Le producteur Mark Ralph, qui avait déjà travaillé avec eux pour Right Thoughts, Right Words, Right Actions (2013) était aux manettes des sessions essentiellement réalisées en Écosse. Alex a rajouté de nombreuses voix à Paris, y compris, assure-t-il, enfoui sous des couvertures dans la salle de bain, près de la chambre où dormaient Clara Luciani et leur bébé. Que l’anecdote soit apocryphe ou non, Franz Ferdinand a réussi le pari de se renouveler tout en restant familier. Ce qui est aussi la marque des meilleurs groupes.
The Human Fear, Domino, 11 titres, 35 min.
La légende : Ringo Starr
Country. Tout le monde ou presque se souvient des chansons sur lesquelles il chantait au sein des Beatles. Après tout, il n’y en a pas eu tant que ça ! En solo, Ringo Starr n’a pas atteint les sommets de ses trois camarades sans jamais, pour autant, entamer un capital sympathie immense. À 84 ans, voilà que le batteur des Fab Four se remet en selle pour un album country, composé en compagnie du producteur et musicien T-Bone Burnett. Rien d’étonnant quand on se souvient, entre autres, que Ringo a écrit Don’t Pass Me By , le morceau le plus country des Beatles. Il chante d’une voix impeccable (merci la technologie ?) tous les morceaux de ce Look Up , accompagné de voix féminines, dont Molly Tuttle, Alison Krauss et les sœurs de Larkin Poe. De la guitare slide au violon en passant par les harmonies vocales, les canons du genre sont respectés. À l’arrivée, ce disque rappelle Beaucoups of Blue s (1970), considéré comme son meilleur en solo. Il dégage surtout un optimisme et une sincérité qui font presque oublier son côté anecdotique. (Philippe Mathé)

**CONSIGNE ÉCRITE 1**
D'après les chroniques de disques, avec quel producteur et musicien Ringo Starr a-t-il composé Look Up ?
**CONSIGNE ÉCRITE 2**
Prolongez, s'il vous plaît, les chroniques de disques à partir de la dernière phrase.

Items d'un jeu de données
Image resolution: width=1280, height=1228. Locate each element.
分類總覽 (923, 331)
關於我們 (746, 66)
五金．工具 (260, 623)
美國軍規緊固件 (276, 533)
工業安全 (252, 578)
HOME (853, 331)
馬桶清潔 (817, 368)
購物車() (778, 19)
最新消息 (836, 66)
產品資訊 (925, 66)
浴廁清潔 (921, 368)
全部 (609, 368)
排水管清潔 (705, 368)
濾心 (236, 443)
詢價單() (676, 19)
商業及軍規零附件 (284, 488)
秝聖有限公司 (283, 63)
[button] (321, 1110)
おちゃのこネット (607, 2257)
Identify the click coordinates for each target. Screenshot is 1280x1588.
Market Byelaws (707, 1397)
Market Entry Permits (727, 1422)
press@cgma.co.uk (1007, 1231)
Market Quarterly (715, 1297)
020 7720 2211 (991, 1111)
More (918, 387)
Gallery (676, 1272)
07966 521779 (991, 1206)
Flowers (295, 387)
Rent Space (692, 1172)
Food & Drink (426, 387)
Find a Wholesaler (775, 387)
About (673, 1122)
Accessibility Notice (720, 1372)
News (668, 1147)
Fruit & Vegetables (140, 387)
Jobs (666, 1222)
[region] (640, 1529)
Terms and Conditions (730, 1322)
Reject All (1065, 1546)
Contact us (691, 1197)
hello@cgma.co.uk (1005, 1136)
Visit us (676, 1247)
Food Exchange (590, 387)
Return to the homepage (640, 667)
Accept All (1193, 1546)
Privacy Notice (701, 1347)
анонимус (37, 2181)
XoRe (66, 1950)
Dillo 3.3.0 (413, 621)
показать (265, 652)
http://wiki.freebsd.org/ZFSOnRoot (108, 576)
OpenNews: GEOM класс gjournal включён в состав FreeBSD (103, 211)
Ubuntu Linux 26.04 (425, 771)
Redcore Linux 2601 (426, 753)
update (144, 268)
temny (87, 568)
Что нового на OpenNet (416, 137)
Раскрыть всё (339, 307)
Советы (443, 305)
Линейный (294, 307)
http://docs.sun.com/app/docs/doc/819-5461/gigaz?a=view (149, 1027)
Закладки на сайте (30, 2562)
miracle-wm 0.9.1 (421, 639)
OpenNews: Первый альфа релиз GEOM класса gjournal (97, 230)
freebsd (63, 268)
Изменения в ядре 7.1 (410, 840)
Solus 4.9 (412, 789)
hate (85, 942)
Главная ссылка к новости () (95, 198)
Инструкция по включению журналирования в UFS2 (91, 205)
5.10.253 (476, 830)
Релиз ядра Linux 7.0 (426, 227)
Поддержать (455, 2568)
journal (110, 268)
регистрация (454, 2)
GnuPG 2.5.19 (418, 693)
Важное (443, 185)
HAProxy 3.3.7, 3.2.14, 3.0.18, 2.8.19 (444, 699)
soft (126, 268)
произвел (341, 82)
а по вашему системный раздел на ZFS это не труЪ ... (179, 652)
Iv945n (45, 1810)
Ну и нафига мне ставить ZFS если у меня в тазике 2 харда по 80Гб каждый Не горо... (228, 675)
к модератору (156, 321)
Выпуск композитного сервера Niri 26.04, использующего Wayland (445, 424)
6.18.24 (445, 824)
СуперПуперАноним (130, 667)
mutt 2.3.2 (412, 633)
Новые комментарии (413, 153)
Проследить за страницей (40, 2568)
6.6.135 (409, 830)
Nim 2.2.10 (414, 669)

**RÉSULTAT OBTENU 1**
Avec T-Bone Burnett.

**RÉSULTAT OBTENU 2**
Look Up, Polydor/Universal, 11 titres, 36 min
La révélation : Karen Lano
Chanson/Folk. Ils ne sont pas si nombreux les artistes capables de vous projeter dans un ailleurs. C’est la sensation produite par le troisième album de Karen Lano, épaulée de son complice musicien, compositeur et arrangeur, Olivier Legall. On la placerait ainsi volontiers du côté des descendantes des troubadours, accompagnée d’une guitare acoustique, de cordes, flûtes, cuivres, percussions… jouant des mélodies qui semblent tourner en boucle alors que sa voix légère égrène diverses sensations. Karen Lano chante la femme seule et défaite, celle qui félicite son cœur d’avoir, après une longue route, trouvé « l’âge d’or »… Elle chante la guérison et la renaissance, la volatilité des jours heureux. Elle chante la femme-nature et la femme-louve avec un message précis : « Ma sœur as-tu vu/dans le miroir/Tes dents ivoire/Tes bas velus/Tu sembles voler/au gré des vents/Tout en chantant/Ta liberté… » Et termine ce voyage intérieur et enchanteur par un hommage à son « île au bout du monde », au milieu d’un bois, dans l’Eure. (Michel Troadec)
L’âge d’or, Le chant des muses, 10 titres, 38 min.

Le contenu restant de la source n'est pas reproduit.